ガンは役立たず?(Ⅲ)
遺伝子レベルで様々なことがわかるようになってきました。SNP(一塩基多型)と言われる多様性を調べることで、アルコール(お酒)に対する強さを知ることができたり(ALDH2)、薬に対する影響(薬剤代謝)を知ることができたり(CYP)もします。研究がより進めば、高度な技術が確立され、「テーラーメイド医療(オーダーメイド医療・個別化医療)」として副作用が少ない、身体に負担がかかりにくい医療が樹立されていくことでしょう。まあ、“本来の漢方薬”は、患者さんの悩みが何に起因(どこで、なにが、どれになっているのか)していて、どうすればよいのかを考えて、自然界にあるものを調合し、適切に処方するものなので、個別化医療の源ともいえるのではないでしょうか。
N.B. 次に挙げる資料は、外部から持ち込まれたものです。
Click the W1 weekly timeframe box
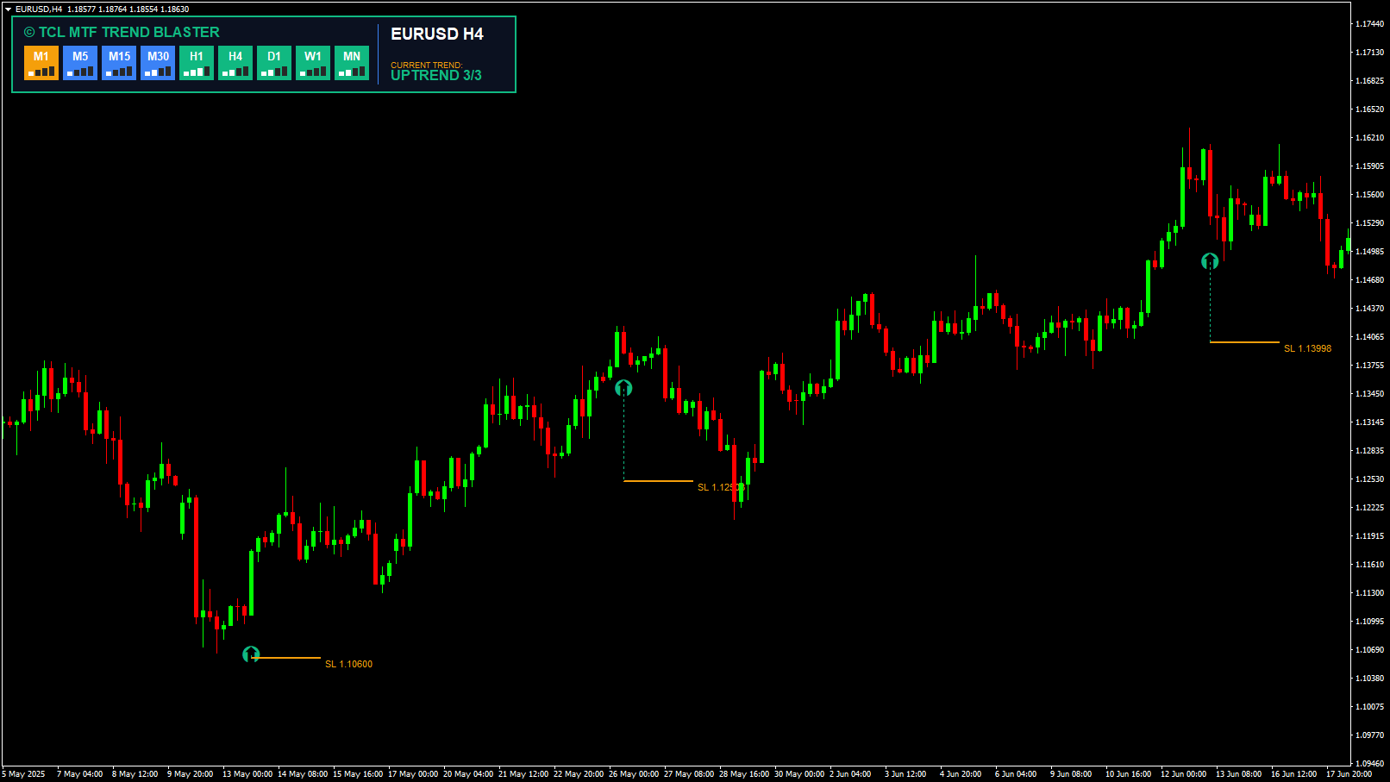1390x782 pixels. pos(313,63)
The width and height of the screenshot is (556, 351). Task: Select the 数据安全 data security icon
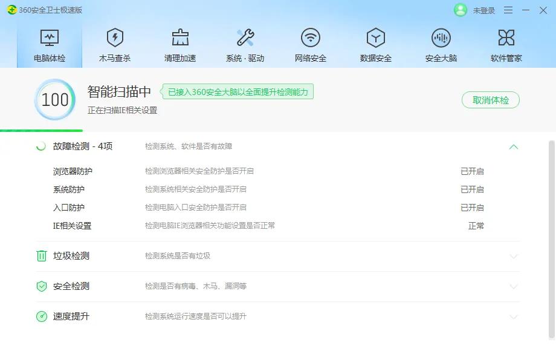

では、遺伝子とガンとの繋がりはどのようなことがあるのでしょうか?実は、身体の、というか、遺伝子の中に「ガン原遺伝子」と呼ばれる部位があり、何かの影響で変異が起こると「ガン遺伝子」へと変化してしまいます。ウィルスにより身体の外部から持ち込まれる場合もありますが、生きていくためには自分の細胞を増殖・修復しなければならないので、増やす仕組みがなければなりません。大雑把に言うと、それが「ガン原遺伝子」なのです。
何らかの影響というのは、自然に起こる突然変異であったり、紫外線や放射線の影響であったり、化学物質であったり、ウィルスであったりと原因は様々ありますが、遺伝子に影響を与えるとガンが発生することがあります。無くてはならない「ガン原遺伝子」ですが、成っては困る「ガン遺伝子」ということですね。自身の修復機能を高めておきたいものです。
もちろん、「ガン原遺伝子」を放置したままにしておくことはありません。のべつ幕なしに増殖させないようにするために、「ガン抑制遺伝子」というものがあります。有名なものがp53やRb、BRCA1といったものです。それらの設計図から作られるもの(タンパク質)は、ガンを抑制してくれることで有名です。p53タンパク質に異常が起こると、大腸ガンや乳ガンなどに罹りやすくなることが知られており、Rbタンパク質の変異が起こると、網膜芽細胞腫や骨肉腫などに罹りやすくなり、BRCA1タンパク質の変異では、家族性の乳ガンや子宮ガンに罹りやすくなるそうです。